Gericht: Hessisches Landesarbeitsgericht
Beschluss verkündet am 19.07.2002
Aktenzeichen: 16 Sa 1816/01
Rechtsgebiete: ArbGG, ZPO, TVG, GKG


Vorschriften:

ArbGG § 61 Abs. 2
ZPO § 3
TVG § 1
GKG § 25
Verlangt die ZVK-Bau von Beklagten Auskünfte entsprechend den tarifvertraglichen Vorschriften des Baugewerbes und für den Fall der Nichterfüllung der Auskunftspflicht binnen bestimmter Frist Zahlung eines Entschädigungsbetrages in Höhe von 80 % der mutmaßlichen Sozialkassenbeiträge nach § 61 Abs. 2 ArbGG, so entspricht der Gebührenstreitwert regelmäßig dem Wert des Entschädigungsbetrages.
Hessisches Landesarbeitsgericht Beschluss

Aktenzeichen: 16 Sa 1816/01

19. Juli 2002

In dem Rechtsstreit

Tenor:

wird der Gebührenstreitwert (§§ 25 Abs. 2 GKG, 9 Abs. 1 BRAGO) für das Berufungsverfahren auf € 11.636,26 festgesetzt.

Gründe:

I.

Im Berufungsverfahren streiten die Parteien um Auskunftsverpflichtungen des Beklagten nach den Sozialkassentarifverträgen des Baugewerbes und die vom Kläger (ZVK-Bau) für den Fall der Nichterfüllung der Auskunftspflicht binnen bestimmter Zeit begehrte Entschädigungszahlung.

II.

Die Wertfestsetzung beruht auf § 3 ZPO. Danach ist es angemessen, ausreichend, aber auch erforderlich, den Gebührenstreitwert auf die Höhe der vom Kläger bedingt geforderten Entschädigungssumme (§ 61 Abs. 2 ArbGG festzusetzen. Das ergibt sich aus folgendem:

Die Geschichte der Gebührenstreitwertfestsetzung bei Auskunftsklagen des Klägers (ZVK/Bau), die mit einem Antrag nach § 61 Abs. 2 ArbGG verbunden sind, ist eine wechselvolle.

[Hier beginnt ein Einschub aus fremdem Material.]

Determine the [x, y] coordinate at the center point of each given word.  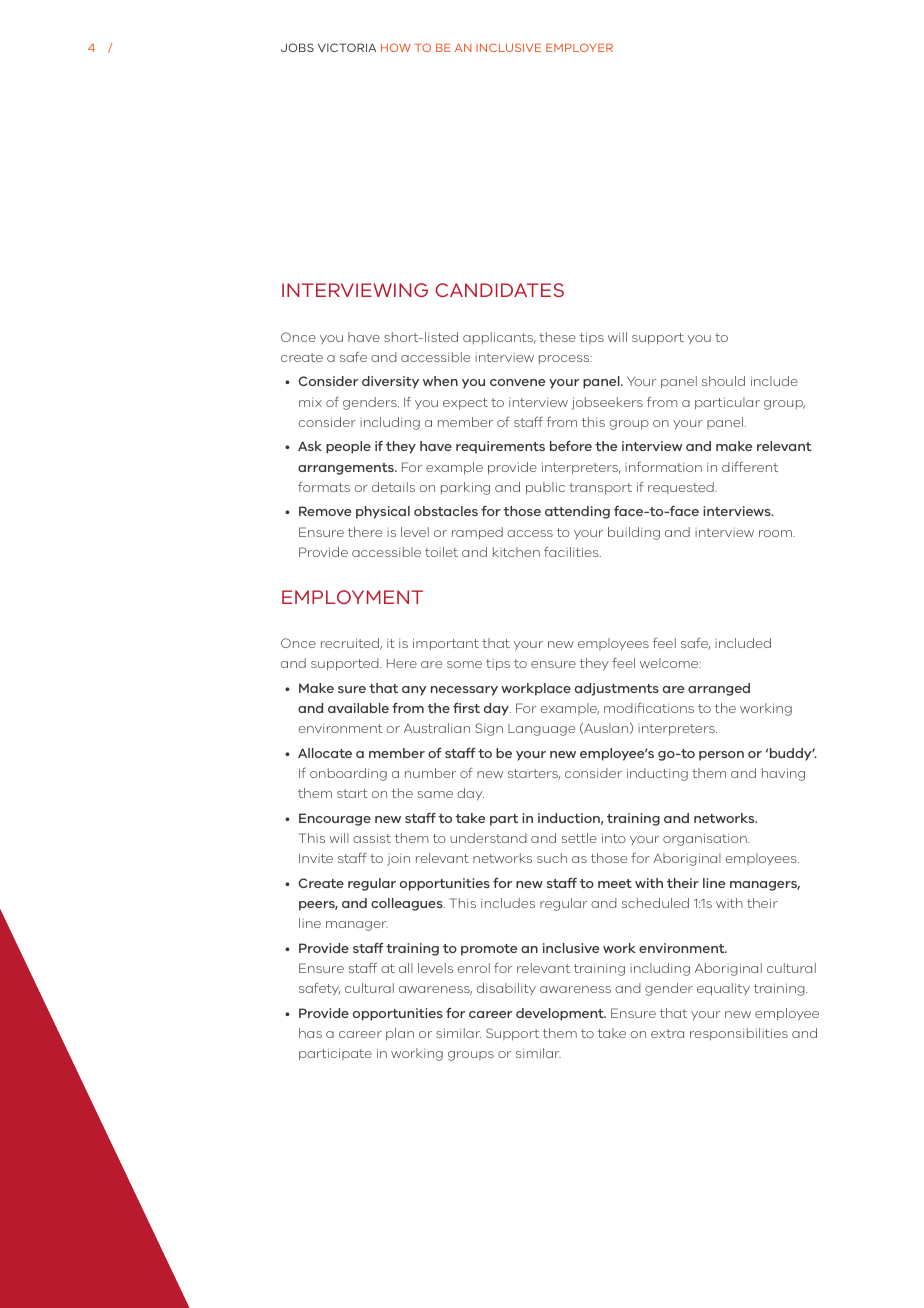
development [561, 1014]
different [750, 466]
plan [400, 1034]
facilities [572, 551]
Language [541, 730]
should [723, 381]
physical [383, 512]
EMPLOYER [579, 47]
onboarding [348, 774]
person [721, 756]
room [776, 533]
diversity [390, 382]
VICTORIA [347, 47]
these [557, 337]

Ursprünglich wurde der Streitwert in derartigen Rechtsstreitigkeiten sowohl vom ArbG Wiesbaden, wie vom LAG Frankfurt/M. im Urteil auf den Wert der Entschädigungssumme festgesetzt (kritisch BAG 10.09.1977 AP Nr. 24 zu § 1 TVG TVe: Bau). Mit Beschluss v. 09.03.1976 - 3 Ta 88/75 - gab die weiland zuständige Beschwerdekammer des LAG diese bisherige Rechtsprechung auf und kam zu der Erkenntnis, regelmäßig sei die Hälfte des Entschädigungsbetrages der für die Gebührenfestsetzung maßgebliche. Dieser Rspr. folgte das ArbG Wiesbaden nur teilweise, insbes. wurde von einigen Kammern weiter der im Urteil festzusetzende Streitwert (§ 61 Abs. 1 ArbGG) mit dem vollen Entschädigungsbetrag, teilweise mit 75% des Entschädigungsbetrages bemessen (vgl. z.B. ArbG Wiesbaden 07.04.1977 - 4 Ca 2411/76). Beginnend mit ihrem Beschluss v. 20.07.1984 - 6 Ta 176/84 betrat die damals für Wertfestsetzungsbeschwerden zuständig gewordene Kammer 6 des LAG neue Wege. Nunmehr wurde der Gebührenstreitwert auf die Beschwerde des Gegners der ZVK/Bau auf die Höhe der Beitragsforderung festgesetzt, soweit diese nachträglich bekannt wurde und niedriger lag als die Entschädigungssumme. Nach Wechsel des Vorsitzes der 6. Kammer geriet diese Rspr. augenscheinlich in Vergessenheit, die Rspr. der 3. Kammer war ohnehin nur noch Historie. Erneut sollte der Gebührenstreitwert der Höhe der Entschädigungssumme entsprechen. Mit Beschluss v. 17.05.1999 - 15/6 Ta 383/98 - kam die nunmehr für Beschwerden bei Gegenstandswertfestsetzungen gem. §§ 9,10 BRAGO zuständige Kammer 15 mit allerdings abweichender Begründung zu dem Ergebnis, welches die Kammer 3 bereits 1976 gefunden hatte: der Entschädigungsbetrag sei mit 50 % des Nennbetrages zu bewerten und als gegenüber dem Auskunftsstreitwert höherer Betrag der für die Streitwertfestsetzung maßgebende.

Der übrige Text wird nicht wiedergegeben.